Muffulettas are sandwiches of (pardon the expression) heroic proportions, enormous concoctions of round Italian bread, Italian cold cuts and cheeses, and olive salad. One person cannot (or should not) eat a whole one -- at least not in one sitting. Instead, share; a half makes a good meal, and a quarter is a filling snack. They may not sound like much on paper, but once you try one, you'll be hooked. Vegetarians swear they're delicious done meatless.

Several places in town claim to have invented the muffuletta and also claim to make the best one. Decide for yourself: Muffuletta comparison-shopping can be a very rewarding pastime.

The lunchtime line can be daunting but moves fast at Central Grocery, 923 Decatur St. (tel. 504/523-1620). There are a few seats at the back of this crowded, heavenly smelling Italian grocery, or you can order to go. Best of all, they ship, so once you're hooked -- and you will be -- you needn't wait to return for a muffuletta fix. Eat it across the street on the banks of the Mississippi for an inexpensive, romantic meal (about $14 for a whole sandwich). The staff at Central Grocery makes up their sandwiches early in the day, so they're ready for the rush. Don't worry about freshness; it actually helps when the olive flavors soak through the layers.
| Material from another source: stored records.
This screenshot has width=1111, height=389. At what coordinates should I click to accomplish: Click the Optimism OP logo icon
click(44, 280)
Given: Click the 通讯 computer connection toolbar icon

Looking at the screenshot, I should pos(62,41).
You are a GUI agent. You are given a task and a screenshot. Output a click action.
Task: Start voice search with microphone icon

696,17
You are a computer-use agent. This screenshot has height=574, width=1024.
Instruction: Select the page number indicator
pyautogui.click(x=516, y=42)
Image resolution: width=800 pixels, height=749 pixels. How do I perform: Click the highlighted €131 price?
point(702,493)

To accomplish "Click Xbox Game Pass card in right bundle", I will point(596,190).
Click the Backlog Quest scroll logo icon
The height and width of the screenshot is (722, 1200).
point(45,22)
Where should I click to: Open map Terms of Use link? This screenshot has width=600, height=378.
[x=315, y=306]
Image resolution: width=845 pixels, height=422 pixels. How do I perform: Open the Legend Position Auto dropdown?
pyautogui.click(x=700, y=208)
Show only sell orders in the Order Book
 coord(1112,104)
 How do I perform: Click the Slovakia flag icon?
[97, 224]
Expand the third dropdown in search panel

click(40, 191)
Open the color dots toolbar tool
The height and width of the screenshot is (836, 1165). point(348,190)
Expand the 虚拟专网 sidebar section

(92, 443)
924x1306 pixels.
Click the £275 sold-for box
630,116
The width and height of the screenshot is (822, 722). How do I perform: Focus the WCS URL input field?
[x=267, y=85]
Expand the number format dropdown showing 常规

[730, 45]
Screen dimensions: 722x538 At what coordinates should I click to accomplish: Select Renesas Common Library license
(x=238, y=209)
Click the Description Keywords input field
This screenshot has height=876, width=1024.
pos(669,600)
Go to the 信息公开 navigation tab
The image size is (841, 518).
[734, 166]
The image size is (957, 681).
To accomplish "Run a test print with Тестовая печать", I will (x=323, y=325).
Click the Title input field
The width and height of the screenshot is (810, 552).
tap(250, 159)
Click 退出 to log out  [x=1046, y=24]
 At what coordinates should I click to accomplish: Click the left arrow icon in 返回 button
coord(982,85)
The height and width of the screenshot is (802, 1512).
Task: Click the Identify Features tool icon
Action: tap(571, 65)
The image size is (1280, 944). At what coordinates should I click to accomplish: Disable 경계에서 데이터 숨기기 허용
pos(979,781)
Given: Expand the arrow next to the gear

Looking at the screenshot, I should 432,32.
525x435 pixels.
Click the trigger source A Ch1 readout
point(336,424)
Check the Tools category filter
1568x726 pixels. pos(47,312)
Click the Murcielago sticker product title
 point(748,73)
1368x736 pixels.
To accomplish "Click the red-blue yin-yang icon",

Are the heated muffulettas at Napoleon House better or blasphemy? It's a different taste sensation -- judge for yourself. Feeling experimental? Go to Nor-Joe's Importing Co., 505 Friscoe, in Metairie (tel. 504/833-9240), where the ginormous, outstanding muffulettas, constructed with such iconoclastic ingredients as prosciutto and mortadella, have their own cult following. Then there's Cochon Butcher, whose house-cured meats form the basis of what may be our new favorite 'letta.

Anythin' Flamin'

Once upon a time, while waiting for Casamento's doors to open and just moments from an oyster loaf, three youngish tourist gals struck up a chat (as happens nearly automatically in New Orleans) with three Uptown ladies-of-a-certain-age ahead of them. They were St. Charles-born and -bred, dined at Casamento's weekly, and offered us NOLA newbies some well-tested tips. This one still sticks (and sounds best when read with a high-pitched, breathy lilt): "You simply must go to any of the fine, old French restaurants, and when you do, why you just order anythin' flamin'." Meaning, go to Antoine's, Arnaud's, Commander's Palace, or Galatoire's, and get the bananas Foster, café brûlot, cherries jubilee, or anything prepared tableside and involving conflagration. Naturally we bought the ladies a round, and to this day we're still following their fine advice and living by the "anythin' flamin'" mantra: Indulge a bit, relish fun, and while there's no need to embrace drama in all aspects of life, when it comes to dessert, by all means do.

Road Trip Eats

You can snag plenty of good eats out in the suburbs and parishes in and around New Orleans. If you have a car (or a friend with one), these local favorites are well worth the 10- to 30-minute drives.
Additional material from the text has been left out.